**ACTIVITY**
Your answer must be the records below repeated word for word, with no pictures in it.

---- RAW DATA

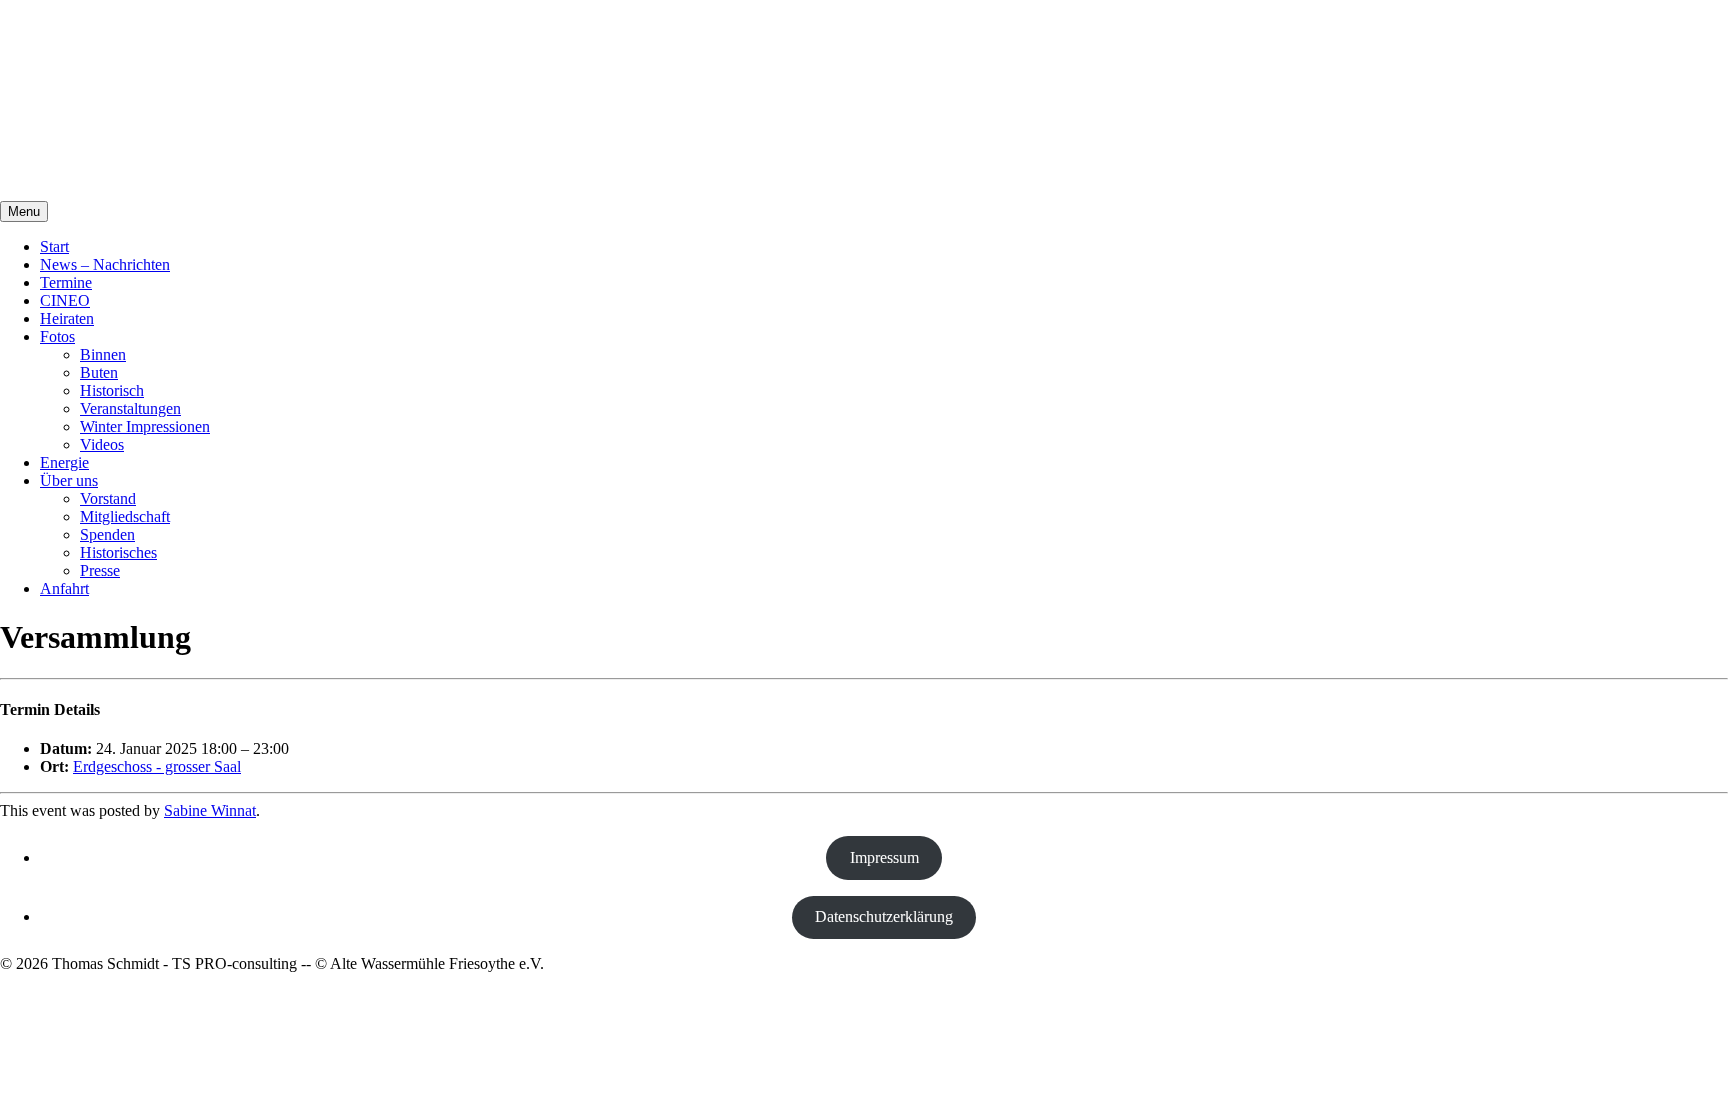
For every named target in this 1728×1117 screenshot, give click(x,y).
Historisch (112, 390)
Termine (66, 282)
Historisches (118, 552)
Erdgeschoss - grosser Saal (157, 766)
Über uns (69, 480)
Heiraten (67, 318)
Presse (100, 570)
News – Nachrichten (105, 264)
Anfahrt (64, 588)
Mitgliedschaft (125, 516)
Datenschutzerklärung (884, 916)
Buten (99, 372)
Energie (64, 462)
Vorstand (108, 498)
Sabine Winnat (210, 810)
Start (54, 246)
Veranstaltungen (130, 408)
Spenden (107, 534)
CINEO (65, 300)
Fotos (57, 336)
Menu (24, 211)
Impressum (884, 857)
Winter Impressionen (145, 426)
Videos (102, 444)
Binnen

--------

**EXERCISE RESULT**
For every named target in this 1728×1117 screenshot, give click(x,y).
Historisch (112, 390)
Termine (66, 282)
Historisches (118, 552)
Erdgeschoss - grosser Saal (157, 766)
Über uns (69, 480)
Heiraten (67, 318)
Presse (100, 570)
News – Nachrichten (105, 264)
Anfahrt (64, 588)
Mitgliedschaft (125, 516)
Datenschutzerklärung (884, 916)
Buten (99, 372)
Energie (64, 462)
Vorstand (108, 498)
Sabine Winnat (210, 810)
Start (54, 246)
Veranstaltungen (130, 408)
Spenden (107, 534)
CINEO (65, 300)
Fotos (57, 336)
Menu (24, 211)
Impressum (884, 857)
Winter Impressionen (145, 426)
Videos (102, 444)
Binnen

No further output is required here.